In real life, data tends to follow some patterns but the reasons are not apparent right from the start of the data analysis. Taking a common example of a demographics based survey, many people will answer questions in a particular ‘way’. For example, all married men will have higher expenses than single men but lower than married men with children. In this case, the driving factor which makes them answer following a pattern is the economic status but these answers may also depend on other factors such as level of education, salary and locality or area. It becomes complicated to assign answers related to multiple factors. One option is to map variables or answers to one of the factors. This process has a lot of drawbacks such as the requirement to ‘guess’ the number of factors, heuristic based or biased manual assignment and non-consideration of influence of other factors to the variable. We have variables and answers in the data defined in a way such that we can understand them and interpret. What if we change our view lens in an alternate reality where all variables are automatically mapped into different new categories with customized weight based on their influence on that category. This is the idea behind factor analysis.

## Creating Meaningful Factors

Factor analysis starts with the assumption of hidden latent variables which cannot be observed directly but are reflected in the answers or variables of the data. It also makes the assumption that there are as many factors as there are variables.

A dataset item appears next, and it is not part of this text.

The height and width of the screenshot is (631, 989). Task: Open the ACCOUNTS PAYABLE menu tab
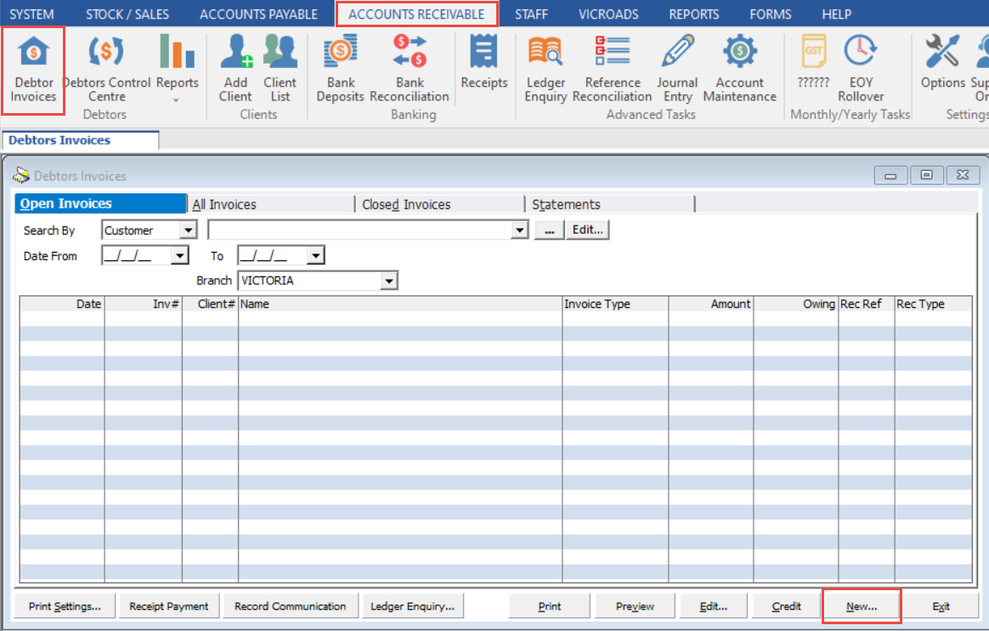pyautogui.click(x=258, y=14)
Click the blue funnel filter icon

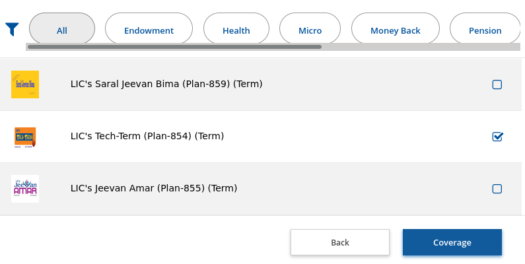point(12,30)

We then transform our current set of variables into an equal number of variables such that each new variable is a combination of the current ones in some weightage. Hence, we are not essentially adding or removing information in this step but only transforming it. A typical way to make this transformation is to use eigenvalues and eigenvectors. We transform our data in the direction of each eigenvector and represent all the new variables or ‘factors’ using the eigenvalues. An eigenvalue more than 1 will mean that the new factor explains more variance than one original variable. We then sort the factors in decreasing order of the variances they explain. Thus, the first factor will be the most influential factor followed by the second factor and so on. This also helps us think of variable reduction by removing the last few factors. Typically we take factors which collectively explain 90-99% of the variance depending upon the dataset and problem. Thus, there is no need to guess the number of factors required for the data. However, we need to read into each of the factors and the combination of original features out of which they are made of to understand what they represent.

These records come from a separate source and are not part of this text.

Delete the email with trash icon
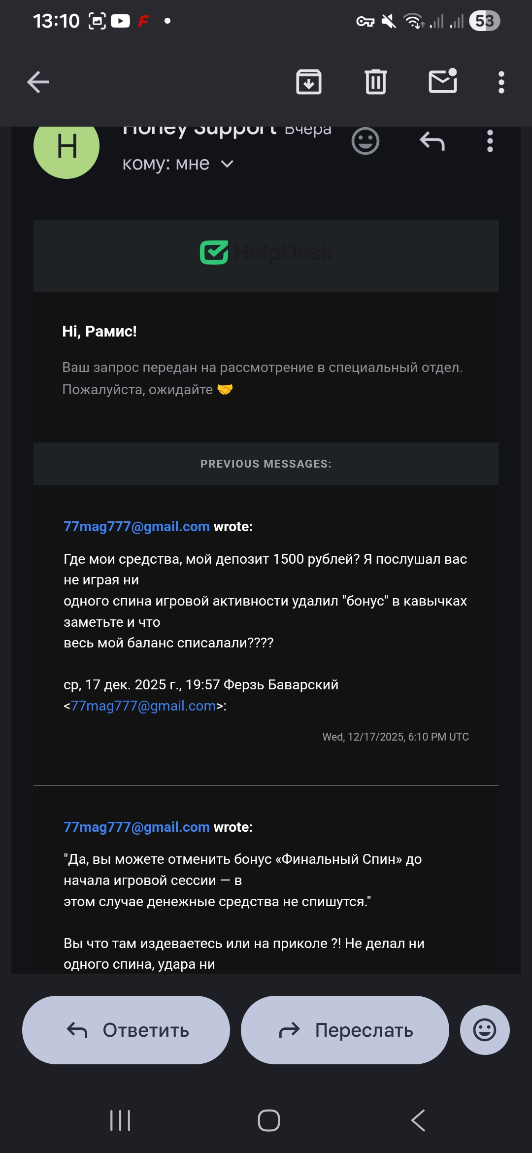532x1153 pixels. [x=376, y=82]
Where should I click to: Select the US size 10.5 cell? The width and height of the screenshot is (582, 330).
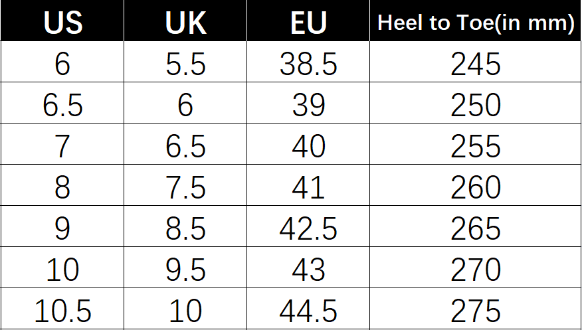(x=62, y=309)
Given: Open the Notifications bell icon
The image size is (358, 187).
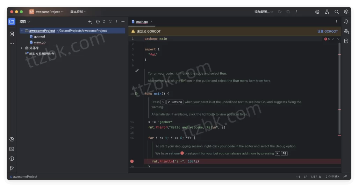Looking at the screenshot, I should click(346, 22).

As I mentioned, even after transformation, we retain the weight of each original feature that were combined to obtain the factor. These weights are known as ‘factor loadings’ and help understand what the factors represent. Let’s take a cooked up example of factor loadings for an airlines survey. Let’s say the table looks like this:

I took 10 features originally so it should generate 10 factors. Let’s say our first three factors are as shown in the table. Looking at the values of the factors, the first factor may represent customer experience post on-boarding. The second factor reflects the airline booking experience and related perks. The third factor shows the flight competitive advantage of the airline compared to its competition. We also have a 10th feature which is negatively affecting the second factor (which seems to make sense as a loyal customer will book flights even if they are no longer economic or don’t have as great frequent flyer programs). Thus, we can now understand that the top most important factors for customers filling the survey are customer experience, booking experience and competitive advantage. However, this understanding needs to be developed manually by looking at the loadings. It is the factor loadings and their understanding which are the prime reason which makes factor analysis of such importance followed by the ability to scale down to a few factors without losing much information.

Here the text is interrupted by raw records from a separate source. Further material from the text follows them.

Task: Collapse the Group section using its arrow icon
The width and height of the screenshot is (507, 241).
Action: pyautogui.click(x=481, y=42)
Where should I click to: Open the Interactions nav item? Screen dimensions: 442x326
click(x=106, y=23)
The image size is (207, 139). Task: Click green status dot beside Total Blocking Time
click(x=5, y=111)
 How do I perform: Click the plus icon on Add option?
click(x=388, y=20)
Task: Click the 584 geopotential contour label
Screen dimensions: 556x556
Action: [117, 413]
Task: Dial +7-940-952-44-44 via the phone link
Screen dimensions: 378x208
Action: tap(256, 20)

## Exploration – How Many Factors?

Factor analysis can be driven by different motivations. One objective of factor analysis can be verifying with the data with what you already know and think about it. This requires a prior intuition on the number of important factors after which the loadings will be low overall as well as an idea of the loadings of each original variable in those factors. This is the confirmatory way of factor analysis where the process is run to confirm with understanding of the data. A more common approach is to understand the data using factor analysis. In this case, you perform factor analysis first and then develop a general idea of what you get out of the results. How do we stop at a specific number of factor in factor analysis when we are exploring? We use the scree plot in this case. The scree plot maps the factors with their eigenvalues and a cut-off point is determined wherever there is a sudden change in the slope of the line.

## Going Practical – The BFI Dataset in R

Let’s start with a practical demonstration of factor analysis. We will use the Psych package in R which is a package for personality, psychometric, and psychological research. It consists a dataset – the bfi dataset which represents 25 personality items with 3 additional demographics for 2800 data points. The columns are already classified into 5 factors thus their names start with letters A (Agreeableness), C (Conscientiousness), E (Extraversion), N (Neuroticism) and O (Openness). Let’s perform factor analysis to see if we really have the same association of the variables with each factor.
#Installing the Psych package and loading it
install.packages("psych")
library(psych)
bfi_data=bfi

Though we have NA values in our data which need to be handled but we will not perform much processing on the data. To make things simple, we will only take those data points where there are no missing values.
#Remove rows with missing values and keep only complete cases
bfi_data=bfi_data[complete.cases(bfi_data),]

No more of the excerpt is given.